Everybody remembers the final shot from Adam Sandler's legendary film "Happy Gilmore." The hockey player-turned-professional golfer with the massive drive spends the whole film perfecting his golf game, beating up alligators (and Bob Barker) in the process. The culmination of the final round is one final putt to beat everybody's least favorite person in Shooter McGavin (played to perfection by Christopher McDonald) to win the Tour Championship, put on the gold jacket and win Happy's grandmother's house back.
As Happy is lining up that winning putt on the 18th green, a TV tower that had been driven into by Shooter's henchman falls between the ball and hole. Shooter exclaims that he has "play the ball as it lies" because he hit it off "Frankenstein's foot" (lol, Mr. Larson). Doug, the commissioner, played by Dennis Dugan, agrees and Happy goes ahead and hits the most remarkable ricochet shot in the history of golf cinema.
But was Shooter and Doug right that Happy had to play that ball as is? What were to happen if something similar happened in real life at the Masters in Augusta? Here's what we found.
No, Happy Did Not Have to Play That "As It Lies"
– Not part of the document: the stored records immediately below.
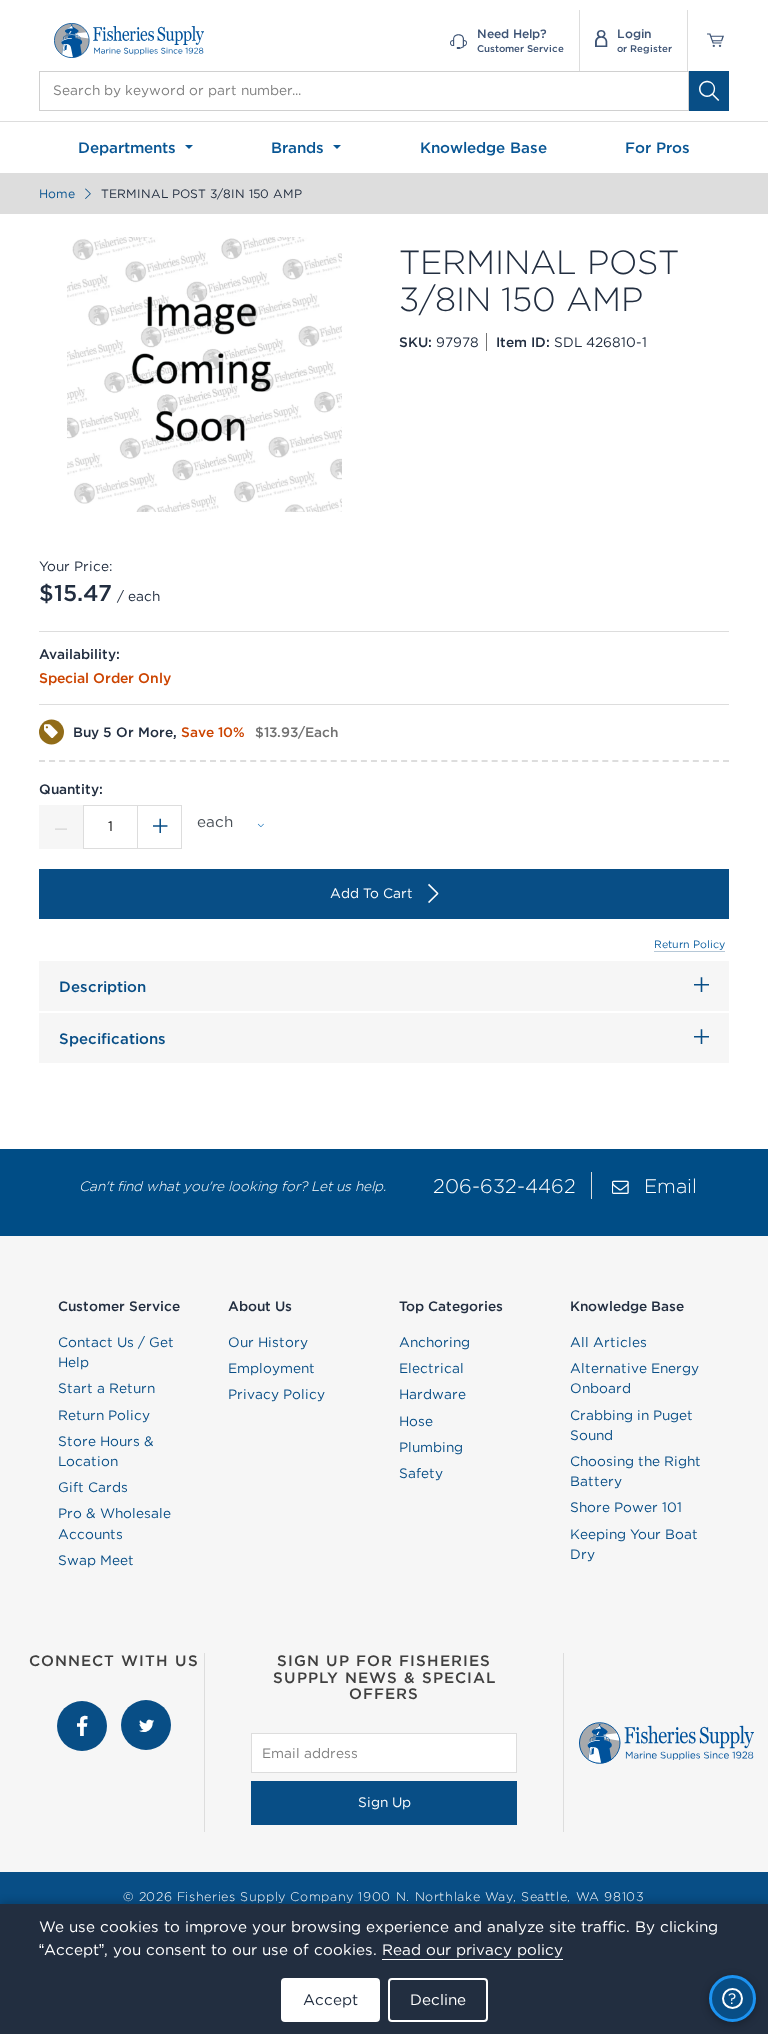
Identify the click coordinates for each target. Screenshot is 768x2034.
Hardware (432, 1394)
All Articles (608, 1342)
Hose (416, 1421)
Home (57, 193)
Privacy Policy (276, 1394)
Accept (330, 1999)
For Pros (657, 147)
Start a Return (106, 1388)
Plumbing (431, 1447)
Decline (438, 1999)
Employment (271, 1368)
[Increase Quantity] (160, 827)
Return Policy (689, 944)
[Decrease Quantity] (61, 827)
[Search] (709, 91)
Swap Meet (96, 1560)
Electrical (431, 1368)
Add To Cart (371, 893)
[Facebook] (84, 1710)
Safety (421, 1473)
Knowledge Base (483, 147)
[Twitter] (146, 1710)
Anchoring (434, 1342)
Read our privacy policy (472, 1949)
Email (670, 1185)
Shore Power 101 (626, 1507)
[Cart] (708, 40)
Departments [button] (129, 147)
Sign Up (384, 1802)
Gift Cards (93, 1487)
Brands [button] (300, 147)
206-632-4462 (504, 1185)
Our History (268, 1342)
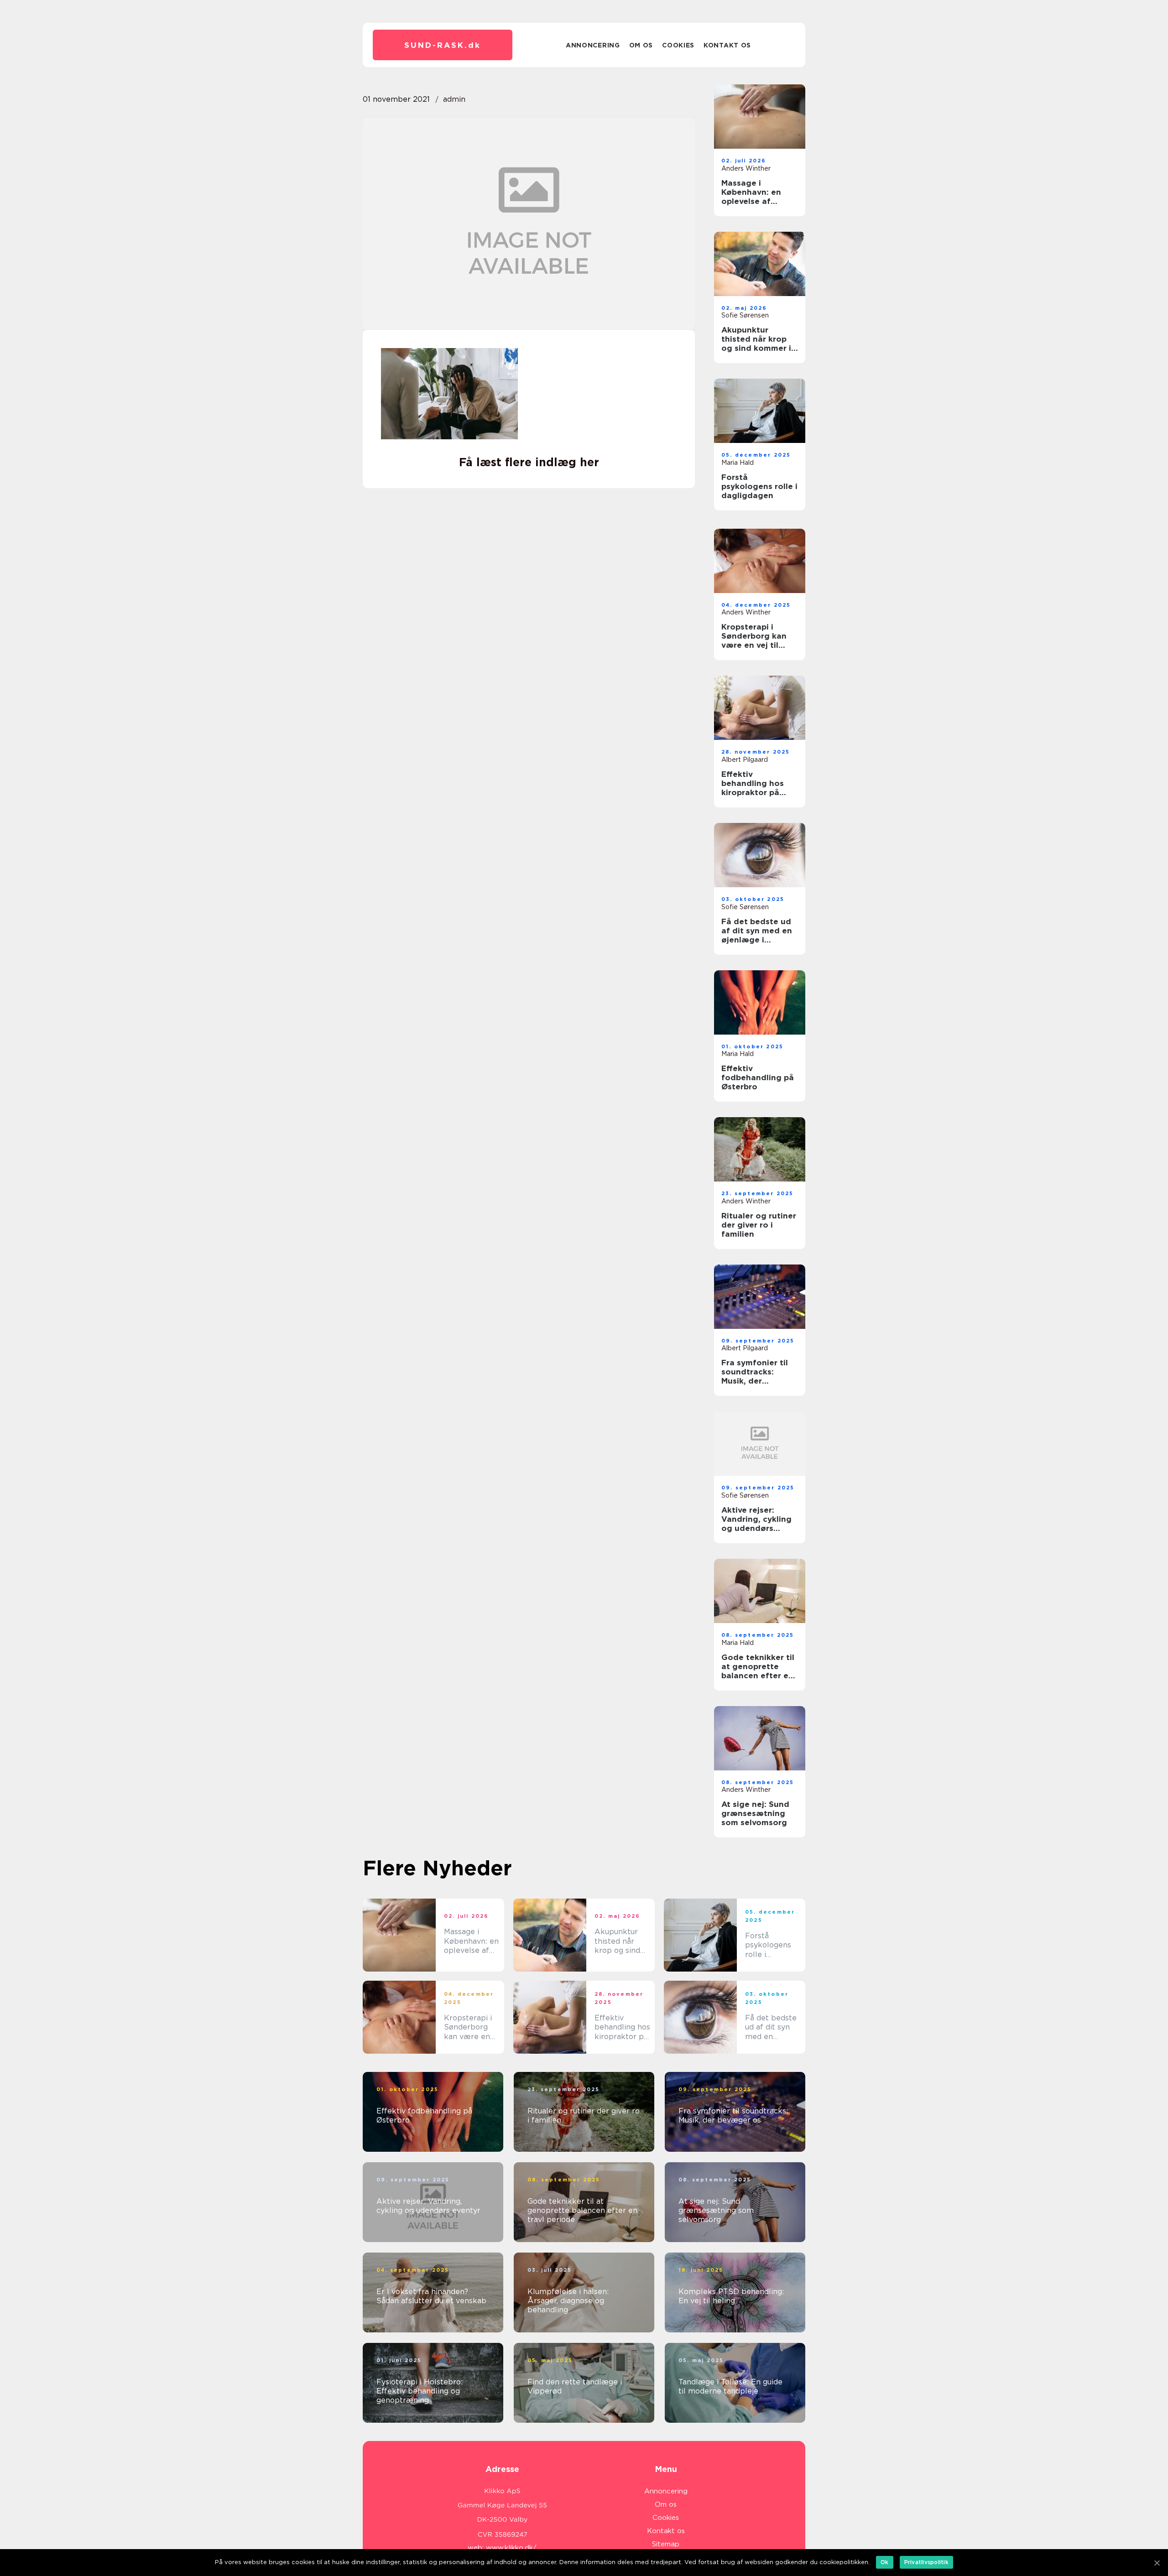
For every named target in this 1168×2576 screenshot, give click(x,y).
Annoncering (593, 45)
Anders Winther (746, 168)
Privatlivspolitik (926, 2562)
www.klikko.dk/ (511, 2548)
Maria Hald (737, 462)
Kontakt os (727, 45)
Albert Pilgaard (744, 759)
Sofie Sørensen (745, 315)
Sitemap (665, 2544)
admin (454, 99)
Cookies (678, 45)
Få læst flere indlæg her (529, 462)
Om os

Of course not. How ridiculous is that? Imagine right before Tiger Woods made that iconic chip on the 16th hole at the 2005 Masters — the one that paused briefly before falling in the hole — that a tree snapped and fell in his line. Do you think Masters officials would have just said, "tough snot, hit the ball"? No.
And for proof of that, I wanted to dig into the real rules of the PGA. GolfMagic interviewed a PGA rules expert who had this to say:
"When the ball lies on the putting green and there is interference on the line of a putt from an abnormal course condition then the player may take free relief by placing the original ball or another ball on the spot of the nearest point of relief. The nearest point of relief may be on the putting green or in the general area.
"It should be noted that this relief is optional, so Happy was entitled to play the ball as it lay. History will tell us that despite being given an incorrect ruling Happy Gilmore saw the shot via the windscreen of the VW Beetle, via the pipes and out of the scaffolding tube, took it on and holed it to the joy and amazement of Mr. Larson, Lee Trevino and of course the lovely Virginia."
So, Happy technically still could have gone for his head-turning, off-the-Volkswagen-windshield shot, but he didn't have to. But where exactly could he have placed his ball in this "point of relief"? The Minnesota Golf Association has a page that explains it pretty well, saying that a golfer could place the ball at "the nearest point of complete relief where both physical and line of sight interference no longer exist."
But because I'm a visual person and I'm sure you are too, I'll show you how I interpret that:
It's hard to tell exactly where the hole is, but we can assume it's somewhere just past the TV tower. That means the point of relief would have been all the way around it, so long as there's a clear path to the hole.
Happy could have had a much easier shot if the made-up Tour Championship followed actual golf rules. Then again, we wouldn't have been gifted with the greatest golf shot in film history.